En procédant par une démarche directe auprès des intéressés, il est devenu envisageable de dresser un état des lieux à valeur statistique de la prise
en compte d’un mode d’habitat par les communes.
Une première satisfaction réside dans le nombre de réponses obtenues : 1630, soit près de 5% de la cible. C’est important et cela constitue un
« échantillon » qu’on peut qualifier de sérieux pour établir une analyse. Il est à noter que beaucoup des questionnaires ont été renseignés
directement par les élus eux-mêmes.
Ce sont majoritairement les communes ayant une population inférieure à 1 000 habitants qui ont répondu à l’enquête alors que 182 communes de
+ 5 000 habitants, dont seulement 11 collectivités de + 50 000 hab., l’ont fait. Dans 8 régions sur 22, plus d’une centaine de communes ont
répondu à l’enquête.
Ajoutons qu’au total, 241 collectivités indiquent avoir une obligation d’accueil inscrite dans le schéma d’accueil des gens du voyage de leur
département et que 589 admettent connaitre des installations de caravanes de plus de trois mois.

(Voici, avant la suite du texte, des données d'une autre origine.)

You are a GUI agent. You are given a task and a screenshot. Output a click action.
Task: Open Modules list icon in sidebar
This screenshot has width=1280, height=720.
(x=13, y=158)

Par ailleurs, si on considère que 343 communes ont un terrain de camping (privé ou municipal), que 104 admettent le caravanning à la ferme et
62 ont un terrain accueillant un habitat léger de loisir (elles peuvent admettre une ou plusieurs de ces options), ces situations, bien que ne relevant
usuellement pas de l’habitat permanent de leur utilisateur, excluent toute notion d’interdiction générale et absolue sur ces territoires.
Cependant, 89 communes (soit un taux de 5% env. des réponses), indiquent autoriser sur leur territoire le stationnement isolé des caravanes dans
leurs documents d’urbanisme, dont 46 sur l’aire d’accueil aménagée.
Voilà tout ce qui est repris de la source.